Il motivo principale per cui si è parlato della serie con protagonista il personaggio interpretato dalla giovane Iman Vellani, è il fatto che si tratti del primo supereroe della Marvel di fede musulmana: uno dei punti forti della serie è proprio quello di farci conoscere una cultura distante dalla nostra, senza renderla il punto focale della trama. In fondo la sua famiglia è come quella di una qualunque adolescente, come dimostra la scena in cui chiede ai suoi genitori di poter andare all’Avenger Con con il suo amico Bruno (Matthew Lintz).

In questi primi due episodi più che altro abbiamo conosciuto la protagonista, i suoi amici e le dinamiche familiari. Dei suoi poteri, che appaiono per la prima volta solo alla fine del primo episodio, non si sa ancora molto e sicuramente verranno approfonditi nei restanti quattro episodi; tuttavia non sono mancate le critiche da parte di alcuni fan dei fumetti, visto che i suoi poteri nello show non rispecchiano quelli canonici dei comics. Probabilmente è stato deciso così dai produttori per evitare che venissero ritenuti troppo simili a quelli di Mister Fantastic, che presto vedremo nel reboot de “I Fantastici Quattro”.

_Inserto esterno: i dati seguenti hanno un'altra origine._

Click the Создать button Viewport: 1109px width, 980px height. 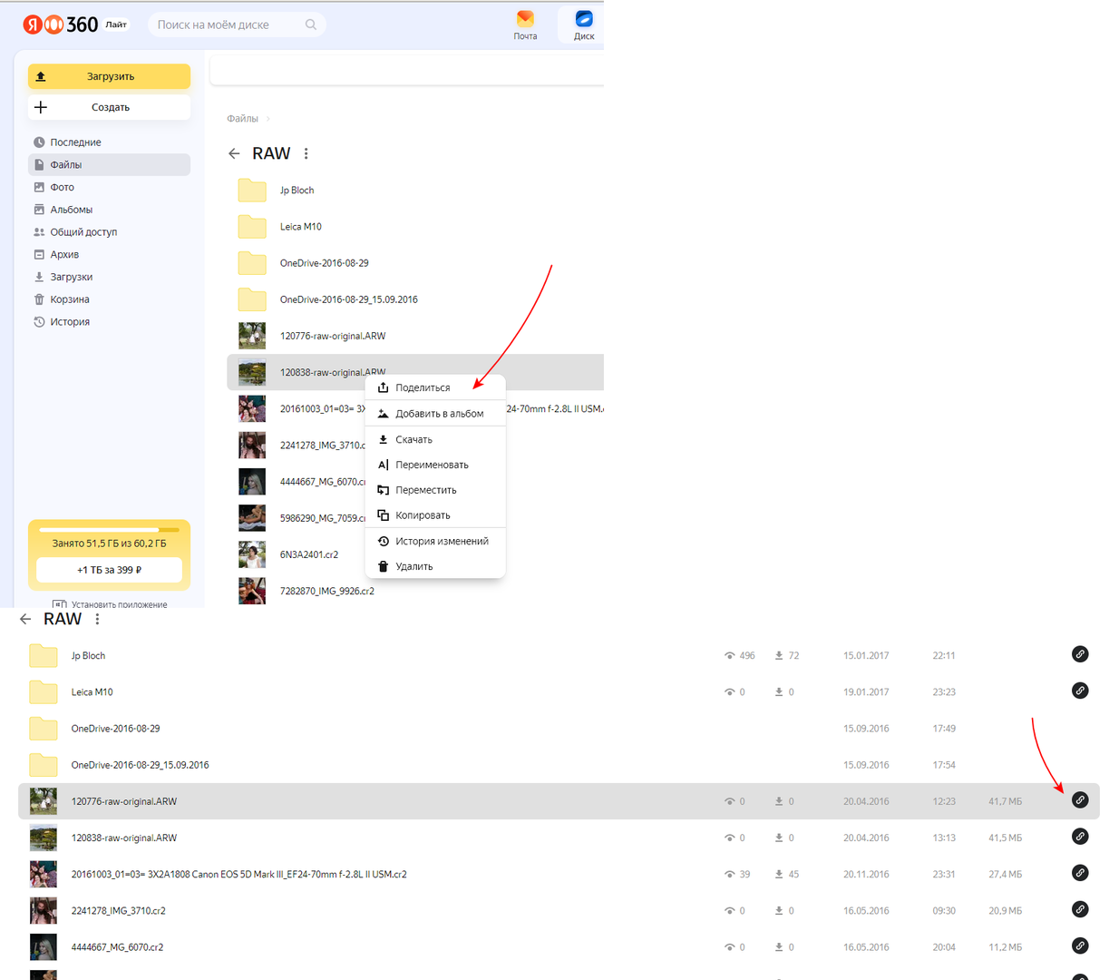click(x=110, y=107)
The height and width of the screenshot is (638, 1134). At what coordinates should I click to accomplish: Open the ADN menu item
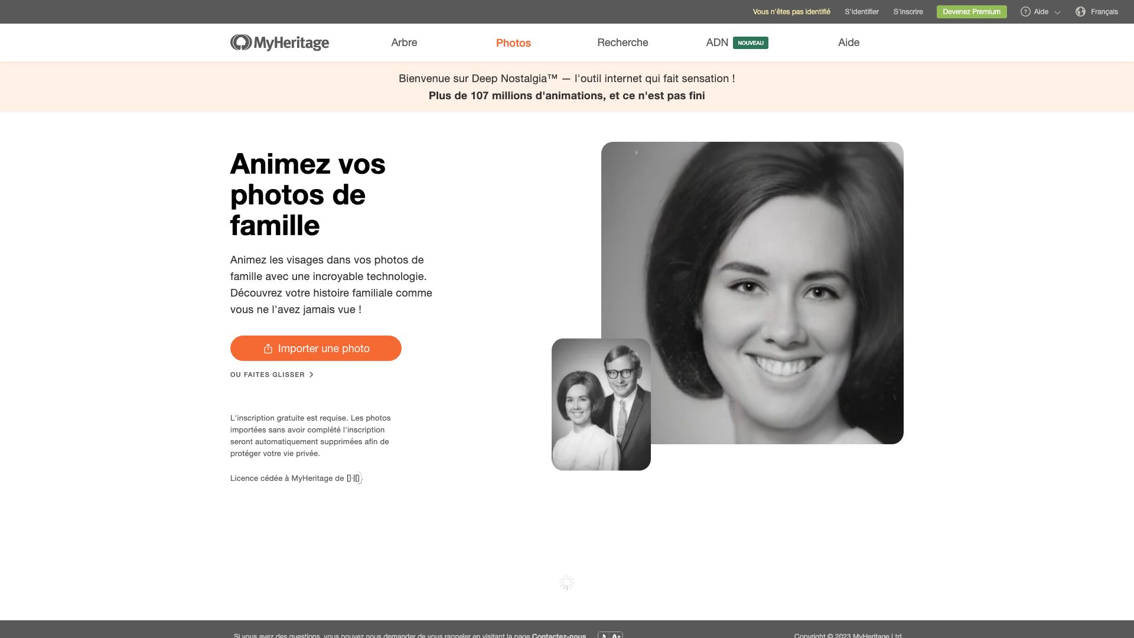point(717,43)
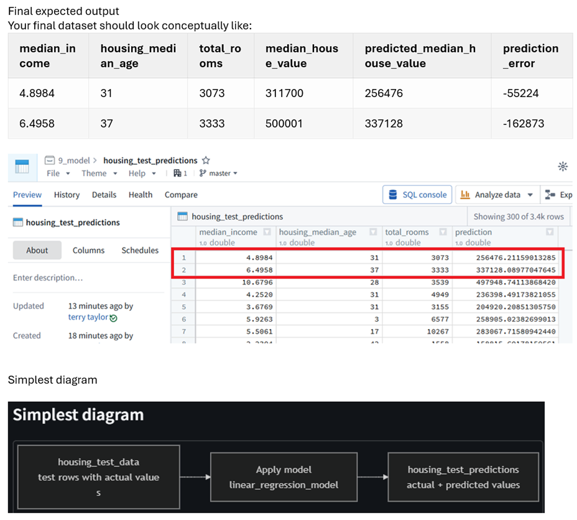Open median_income column filter dropdown

point(267,232)
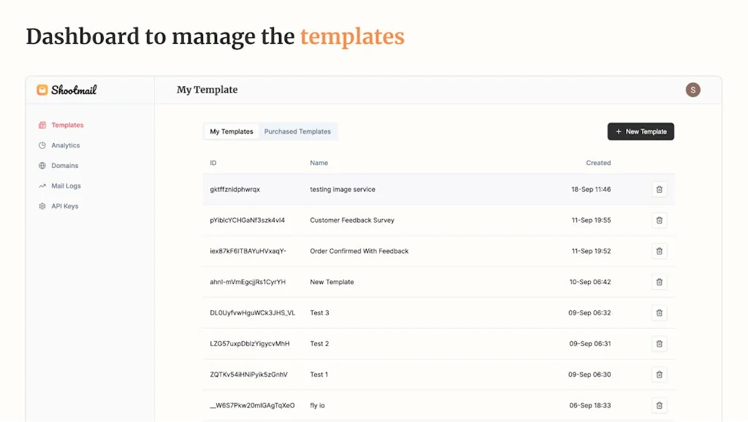Viewport: 748px width, 422px height.
Task: Open the 'Test 1' template name
Action: pos(319,375)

Per quanto riguarda l’aspetto tecnico, la CGI (ovvero la computer grafica) non è allo stesso livello dei prodotti Marvel precedenti. I poteri della nostra supereroina a tratti ricordano più un videogioco dei primi anni 2000 che una serie del 2022 con un budget di circa 25 milioni di dollari per episodio.

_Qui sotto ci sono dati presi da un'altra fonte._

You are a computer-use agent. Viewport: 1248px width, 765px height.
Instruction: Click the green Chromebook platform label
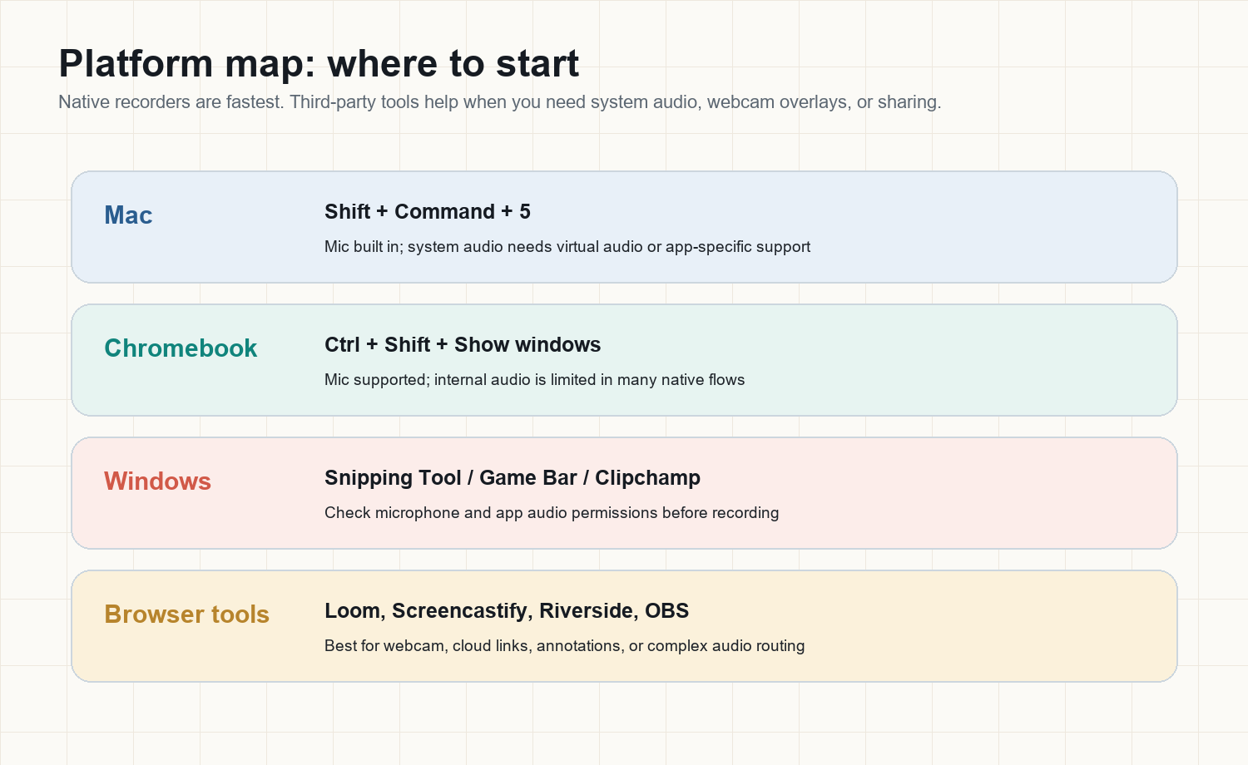pos(181,348)
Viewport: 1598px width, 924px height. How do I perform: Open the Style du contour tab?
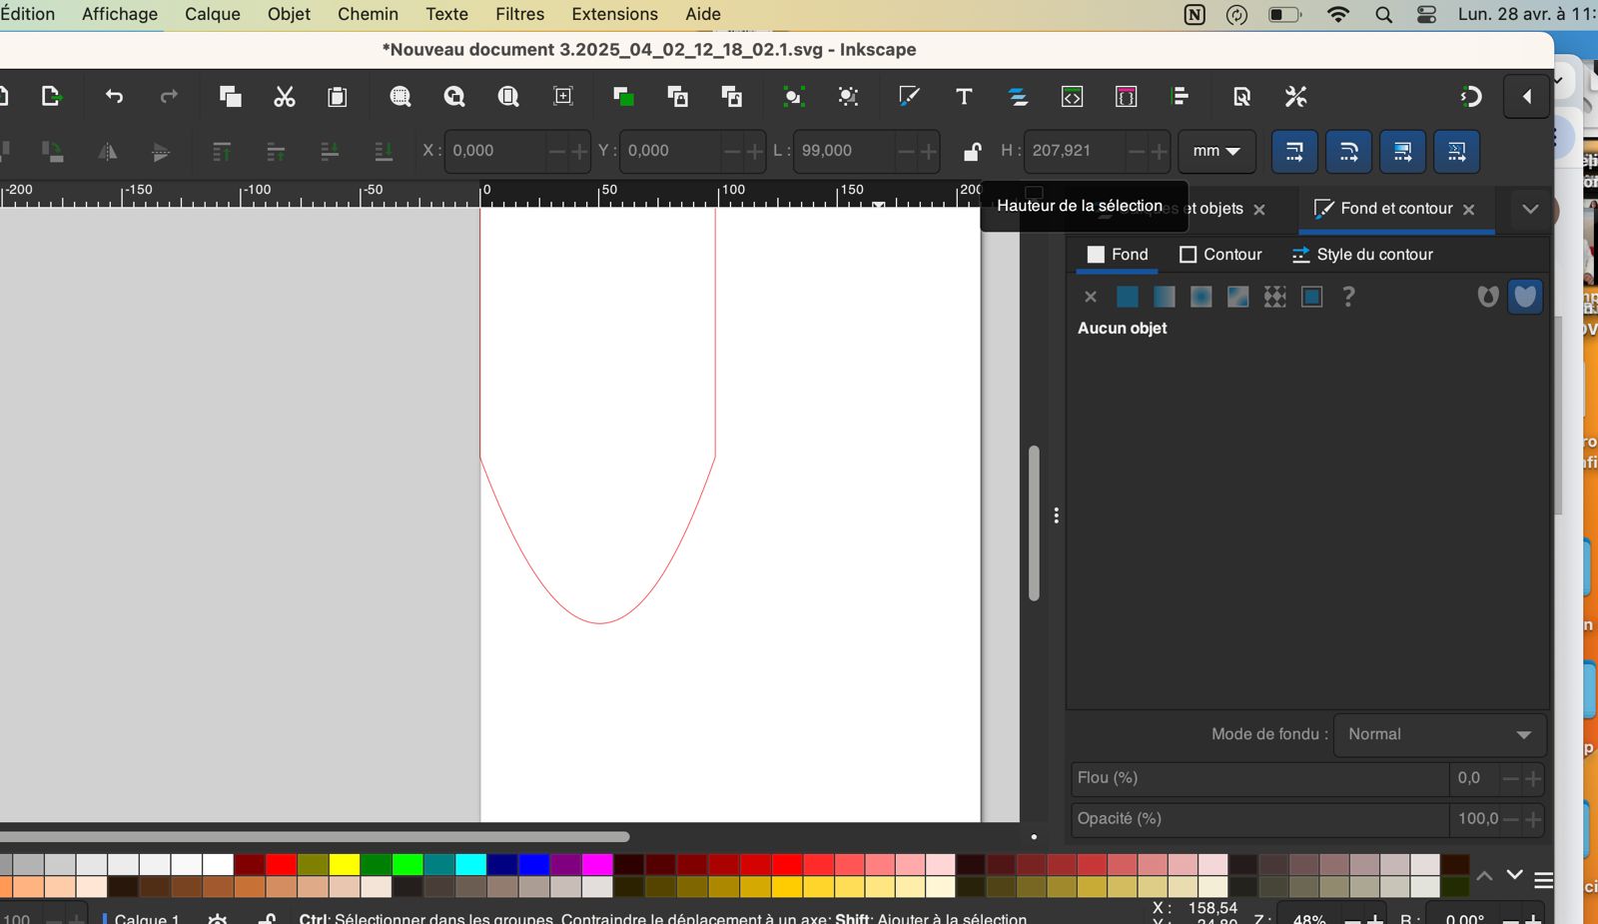1362,255
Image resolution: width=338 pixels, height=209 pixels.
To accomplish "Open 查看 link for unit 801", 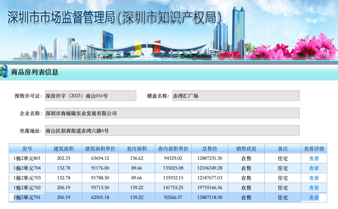I will [314, 158].
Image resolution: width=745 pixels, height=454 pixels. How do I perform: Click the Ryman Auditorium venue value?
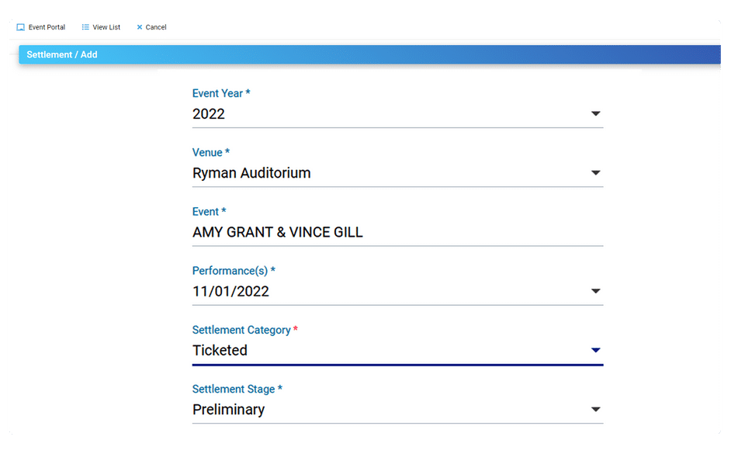pos(251,173)
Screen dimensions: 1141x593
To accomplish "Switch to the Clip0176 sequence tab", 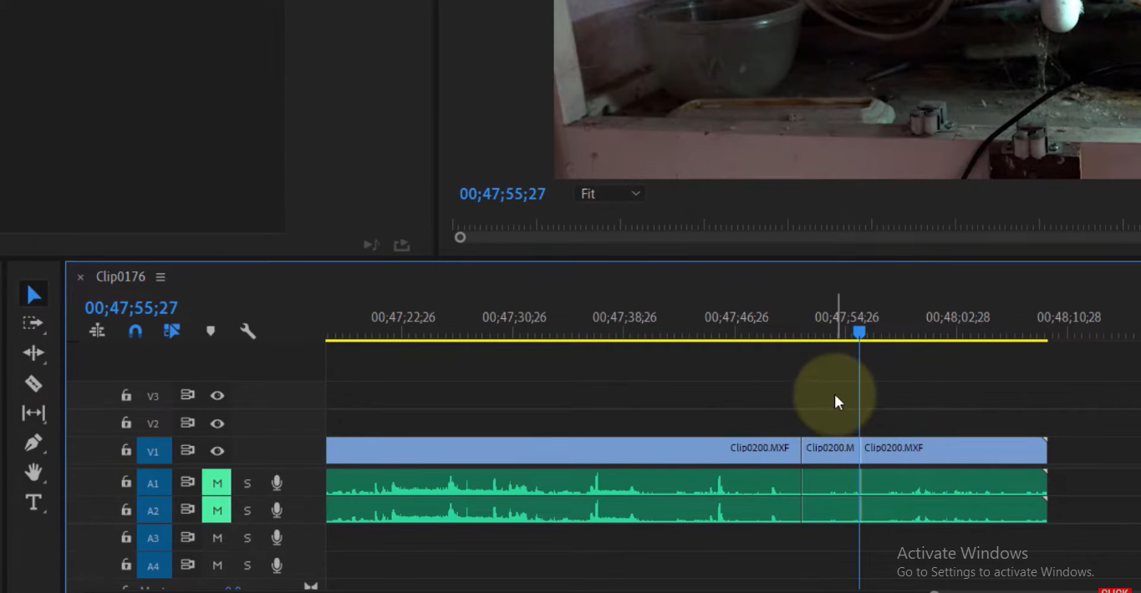I will tap(119, 276).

E’ una serie pensata per un pubblico più giovane; ciò non è per forza un lato negativo perché, dal punto di vista del marketing, avvicina bambini e ragazzi all’enorme MCU (Marvel Cinematic Universe) che ad oggi conta 28 film e 7 serie televisive, ma comporta un calo d’interesse da parte del grande pubblico. Le scene, i dialoghi e i personaggi sono ideati per piacere ai giovanissimi (basti pensare alla scena in cui la protagonista immagina di vincere la gara di cosplayer all’Avenger Con, degna di un telefilm di Disney Channel), allontanando quindi gli adulti dalla serie. Comunque rimane una buona serie da vedere in famiglia per passare il tempo.